Village in South Kesteven, Lincolnshire, England

Wilsthorpe is a village in the civil parish of Braceborough and Wilsthorpe, in the South Kesteven district, in the county of Lincolnshire, England. It is situated approximately 6 mi north-east from Stamford and approximately 4 mi south from Bourne.

Wilsthorpe was formerly a chapelry in Greatford parish, in 1866 Wilsthorpe became a separate civil parish, on 1 April 1931 the parish was abolished and merged with Braceborough to form "Braceborough and Wilsthorpe.
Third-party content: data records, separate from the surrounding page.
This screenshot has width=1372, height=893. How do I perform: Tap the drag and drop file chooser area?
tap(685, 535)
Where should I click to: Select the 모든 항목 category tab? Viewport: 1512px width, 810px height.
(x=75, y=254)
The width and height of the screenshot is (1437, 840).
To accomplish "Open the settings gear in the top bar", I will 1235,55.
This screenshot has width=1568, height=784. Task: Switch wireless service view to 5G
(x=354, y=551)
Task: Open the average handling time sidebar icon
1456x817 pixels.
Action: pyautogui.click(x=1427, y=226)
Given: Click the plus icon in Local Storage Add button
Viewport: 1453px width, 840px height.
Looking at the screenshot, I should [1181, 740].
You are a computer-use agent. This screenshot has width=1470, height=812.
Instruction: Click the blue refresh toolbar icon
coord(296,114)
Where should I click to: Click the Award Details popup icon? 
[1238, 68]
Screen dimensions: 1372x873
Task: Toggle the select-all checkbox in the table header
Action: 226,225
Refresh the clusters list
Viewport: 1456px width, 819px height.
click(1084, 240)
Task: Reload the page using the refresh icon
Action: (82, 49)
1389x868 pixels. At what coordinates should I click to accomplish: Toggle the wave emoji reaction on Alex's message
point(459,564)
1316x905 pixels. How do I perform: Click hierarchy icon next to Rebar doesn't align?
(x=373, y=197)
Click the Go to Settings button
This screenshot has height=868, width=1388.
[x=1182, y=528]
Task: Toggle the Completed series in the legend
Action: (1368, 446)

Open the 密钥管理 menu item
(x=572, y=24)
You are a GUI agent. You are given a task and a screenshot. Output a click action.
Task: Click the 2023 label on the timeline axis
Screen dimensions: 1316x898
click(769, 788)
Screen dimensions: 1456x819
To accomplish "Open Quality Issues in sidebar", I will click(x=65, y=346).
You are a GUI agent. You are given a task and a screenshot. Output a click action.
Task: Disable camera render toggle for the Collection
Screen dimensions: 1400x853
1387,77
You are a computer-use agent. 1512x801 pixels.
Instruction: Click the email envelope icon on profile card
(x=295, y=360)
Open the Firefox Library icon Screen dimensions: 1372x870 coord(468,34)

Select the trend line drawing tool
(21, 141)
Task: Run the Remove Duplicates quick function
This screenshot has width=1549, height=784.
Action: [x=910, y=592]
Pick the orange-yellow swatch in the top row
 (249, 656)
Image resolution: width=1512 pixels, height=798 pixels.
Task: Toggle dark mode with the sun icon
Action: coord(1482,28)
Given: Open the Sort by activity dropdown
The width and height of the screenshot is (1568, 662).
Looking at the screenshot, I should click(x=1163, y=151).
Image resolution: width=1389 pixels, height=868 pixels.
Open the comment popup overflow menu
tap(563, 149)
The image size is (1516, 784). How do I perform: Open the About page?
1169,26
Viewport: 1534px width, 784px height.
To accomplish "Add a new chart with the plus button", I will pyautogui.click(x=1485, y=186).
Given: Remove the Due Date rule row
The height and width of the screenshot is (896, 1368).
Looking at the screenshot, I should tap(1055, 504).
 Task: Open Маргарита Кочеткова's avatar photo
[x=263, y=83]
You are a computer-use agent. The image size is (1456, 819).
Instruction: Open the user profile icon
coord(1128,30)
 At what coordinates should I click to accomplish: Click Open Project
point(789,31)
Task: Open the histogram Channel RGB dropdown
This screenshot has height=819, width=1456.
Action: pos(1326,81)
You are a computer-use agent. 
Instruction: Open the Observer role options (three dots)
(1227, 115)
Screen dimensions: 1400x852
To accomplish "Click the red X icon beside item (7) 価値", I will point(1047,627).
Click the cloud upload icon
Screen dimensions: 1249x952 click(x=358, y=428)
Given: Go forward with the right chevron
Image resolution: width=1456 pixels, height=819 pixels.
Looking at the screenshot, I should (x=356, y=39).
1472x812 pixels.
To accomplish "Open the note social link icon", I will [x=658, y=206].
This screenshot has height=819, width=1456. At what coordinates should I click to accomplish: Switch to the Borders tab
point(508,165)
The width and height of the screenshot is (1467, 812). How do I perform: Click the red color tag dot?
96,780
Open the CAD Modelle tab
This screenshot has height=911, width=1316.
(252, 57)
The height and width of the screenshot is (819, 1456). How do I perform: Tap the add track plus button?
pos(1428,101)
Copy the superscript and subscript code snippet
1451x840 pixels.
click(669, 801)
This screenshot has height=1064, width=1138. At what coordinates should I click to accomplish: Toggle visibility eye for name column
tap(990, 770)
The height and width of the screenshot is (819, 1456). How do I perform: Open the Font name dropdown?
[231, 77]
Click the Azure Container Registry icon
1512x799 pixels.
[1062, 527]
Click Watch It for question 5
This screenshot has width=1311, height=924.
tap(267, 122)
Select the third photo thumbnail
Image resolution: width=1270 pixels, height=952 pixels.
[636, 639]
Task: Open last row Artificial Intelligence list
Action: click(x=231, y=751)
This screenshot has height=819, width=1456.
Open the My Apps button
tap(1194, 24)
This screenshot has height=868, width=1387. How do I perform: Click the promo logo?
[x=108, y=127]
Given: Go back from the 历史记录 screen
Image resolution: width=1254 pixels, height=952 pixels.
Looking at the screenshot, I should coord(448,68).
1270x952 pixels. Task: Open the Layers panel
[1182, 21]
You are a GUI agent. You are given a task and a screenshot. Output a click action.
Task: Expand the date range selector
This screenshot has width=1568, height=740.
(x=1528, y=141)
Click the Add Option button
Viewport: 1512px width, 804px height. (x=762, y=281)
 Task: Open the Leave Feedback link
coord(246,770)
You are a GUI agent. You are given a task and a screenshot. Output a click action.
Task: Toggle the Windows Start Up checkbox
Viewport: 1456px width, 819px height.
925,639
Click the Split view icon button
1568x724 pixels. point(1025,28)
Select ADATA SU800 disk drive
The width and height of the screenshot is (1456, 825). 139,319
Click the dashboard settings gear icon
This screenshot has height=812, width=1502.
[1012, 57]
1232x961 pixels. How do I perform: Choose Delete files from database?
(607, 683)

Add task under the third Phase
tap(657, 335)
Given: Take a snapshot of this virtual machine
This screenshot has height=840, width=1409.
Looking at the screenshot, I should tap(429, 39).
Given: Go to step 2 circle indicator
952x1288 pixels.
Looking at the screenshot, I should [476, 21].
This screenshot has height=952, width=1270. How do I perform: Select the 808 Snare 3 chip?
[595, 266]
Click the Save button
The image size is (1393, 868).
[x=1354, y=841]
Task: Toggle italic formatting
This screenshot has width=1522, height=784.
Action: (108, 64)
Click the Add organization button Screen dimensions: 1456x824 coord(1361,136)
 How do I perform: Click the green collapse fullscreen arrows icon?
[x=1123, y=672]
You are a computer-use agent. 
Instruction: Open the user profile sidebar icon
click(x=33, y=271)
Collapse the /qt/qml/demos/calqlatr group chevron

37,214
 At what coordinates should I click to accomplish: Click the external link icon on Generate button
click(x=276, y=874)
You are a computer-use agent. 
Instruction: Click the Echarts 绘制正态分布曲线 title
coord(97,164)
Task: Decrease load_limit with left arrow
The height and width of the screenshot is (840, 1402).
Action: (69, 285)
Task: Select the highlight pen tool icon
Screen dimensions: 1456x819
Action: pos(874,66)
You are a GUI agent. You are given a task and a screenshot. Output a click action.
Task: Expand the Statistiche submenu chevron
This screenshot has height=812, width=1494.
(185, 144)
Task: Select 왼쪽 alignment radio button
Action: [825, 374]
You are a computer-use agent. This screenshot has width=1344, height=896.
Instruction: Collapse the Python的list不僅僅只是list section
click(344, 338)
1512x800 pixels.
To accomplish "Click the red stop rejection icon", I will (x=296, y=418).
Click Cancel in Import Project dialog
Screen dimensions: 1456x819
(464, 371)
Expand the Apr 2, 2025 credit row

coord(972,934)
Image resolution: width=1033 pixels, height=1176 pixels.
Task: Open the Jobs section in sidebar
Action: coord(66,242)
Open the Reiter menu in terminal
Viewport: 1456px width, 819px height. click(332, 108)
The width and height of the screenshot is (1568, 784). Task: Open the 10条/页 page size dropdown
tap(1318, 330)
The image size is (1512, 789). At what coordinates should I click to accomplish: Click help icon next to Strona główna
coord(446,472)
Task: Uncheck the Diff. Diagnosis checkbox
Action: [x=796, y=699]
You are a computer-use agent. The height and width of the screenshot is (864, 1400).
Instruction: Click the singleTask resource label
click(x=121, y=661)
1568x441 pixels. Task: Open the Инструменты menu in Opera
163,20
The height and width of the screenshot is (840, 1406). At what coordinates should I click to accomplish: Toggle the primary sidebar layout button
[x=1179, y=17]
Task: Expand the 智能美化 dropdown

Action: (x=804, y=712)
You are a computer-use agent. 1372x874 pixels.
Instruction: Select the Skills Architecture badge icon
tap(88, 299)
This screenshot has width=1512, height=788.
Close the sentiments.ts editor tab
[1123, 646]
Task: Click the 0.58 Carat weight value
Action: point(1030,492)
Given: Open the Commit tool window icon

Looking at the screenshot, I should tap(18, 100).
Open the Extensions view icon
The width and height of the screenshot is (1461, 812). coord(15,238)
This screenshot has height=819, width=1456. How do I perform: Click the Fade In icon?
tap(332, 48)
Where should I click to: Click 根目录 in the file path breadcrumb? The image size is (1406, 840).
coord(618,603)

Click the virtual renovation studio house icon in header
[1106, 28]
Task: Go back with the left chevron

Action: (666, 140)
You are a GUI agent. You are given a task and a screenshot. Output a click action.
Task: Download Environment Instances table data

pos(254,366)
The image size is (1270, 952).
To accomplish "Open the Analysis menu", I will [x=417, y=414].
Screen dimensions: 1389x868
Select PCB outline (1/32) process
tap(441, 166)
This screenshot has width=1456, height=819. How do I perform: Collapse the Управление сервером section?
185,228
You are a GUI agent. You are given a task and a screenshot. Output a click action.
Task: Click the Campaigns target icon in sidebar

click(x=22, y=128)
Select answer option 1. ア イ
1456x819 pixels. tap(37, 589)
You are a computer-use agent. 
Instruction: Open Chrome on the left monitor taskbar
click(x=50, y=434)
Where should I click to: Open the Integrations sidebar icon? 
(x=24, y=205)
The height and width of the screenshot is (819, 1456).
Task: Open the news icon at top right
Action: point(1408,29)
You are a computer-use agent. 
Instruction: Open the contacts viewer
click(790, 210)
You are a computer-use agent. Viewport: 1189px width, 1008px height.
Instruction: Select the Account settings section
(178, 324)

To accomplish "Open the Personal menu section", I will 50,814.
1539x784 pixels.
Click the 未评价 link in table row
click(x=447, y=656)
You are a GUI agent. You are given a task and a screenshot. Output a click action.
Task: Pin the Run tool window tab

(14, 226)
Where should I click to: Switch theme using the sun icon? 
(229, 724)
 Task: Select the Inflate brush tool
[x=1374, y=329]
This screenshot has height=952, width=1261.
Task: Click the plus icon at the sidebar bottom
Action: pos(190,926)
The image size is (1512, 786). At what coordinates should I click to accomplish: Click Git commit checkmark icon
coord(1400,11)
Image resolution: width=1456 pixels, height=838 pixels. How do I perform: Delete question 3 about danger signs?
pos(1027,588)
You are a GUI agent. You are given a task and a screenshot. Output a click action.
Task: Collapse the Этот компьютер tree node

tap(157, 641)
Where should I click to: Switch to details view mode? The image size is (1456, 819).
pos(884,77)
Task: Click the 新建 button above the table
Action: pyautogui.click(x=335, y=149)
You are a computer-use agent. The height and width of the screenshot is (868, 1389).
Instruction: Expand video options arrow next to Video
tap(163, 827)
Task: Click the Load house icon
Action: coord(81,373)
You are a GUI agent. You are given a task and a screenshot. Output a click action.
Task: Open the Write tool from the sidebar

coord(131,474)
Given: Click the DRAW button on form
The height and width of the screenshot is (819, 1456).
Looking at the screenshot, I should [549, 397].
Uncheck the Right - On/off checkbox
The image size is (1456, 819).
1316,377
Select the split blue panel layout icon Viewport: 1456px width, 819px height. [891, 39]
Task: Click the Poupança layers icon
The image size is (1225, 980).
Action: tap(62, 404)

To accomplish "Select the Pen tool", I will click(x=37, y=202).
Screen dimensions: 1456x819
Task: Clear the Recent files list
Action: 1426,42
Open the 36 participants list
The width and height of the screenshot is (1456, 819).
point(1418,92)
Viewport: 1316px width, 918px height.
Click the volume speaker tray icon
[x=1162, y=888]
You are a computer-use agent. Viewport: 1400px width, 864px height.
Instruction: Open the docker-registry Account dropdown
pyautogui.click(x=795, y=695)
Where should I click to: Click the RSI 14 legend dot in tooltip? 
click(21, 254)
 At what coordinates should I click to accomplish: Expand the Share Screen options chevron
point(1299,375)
In 1921 the parish had a population of 60.

Wilsthorpe is mentioned in Domesday Book of 1086 when it was listed as having 20 households, 40 acre of meadow, 12 acre of woodland, and two mills.

A possible Roman villa has been located as cropmarks to the south-east of the village, and King Street is a Roman road.

The church is a Grade II* listed building dedicated to Saint Faith. Built in 1715, it was restored and altered by James Fowler of Louth in 1869. In the sanctuary is a late-13th-century effigy of a knight in chain mail; perhaps a Wake family member. Hereward the Wake was an Anglo-Saxon who led resistance to the Norman Conquest, and was born in or near Bourne.

To the west of the village is the former railway station of Braceborough Spa Halt which was on the Essendine and Bourne Railway line. It opened in 1860 and closed in 1951. The old station house is now a private house. In addition, Wilsthorpe Crossing Halt railway station was located to the north of the village.

Nearby is the pumping station house from the old Peterborough Waterworks with its 52 ft deep artesian well drilled during the late 19th century when it provided a million gallons of water each day to supply the cathedral city 14 mi away.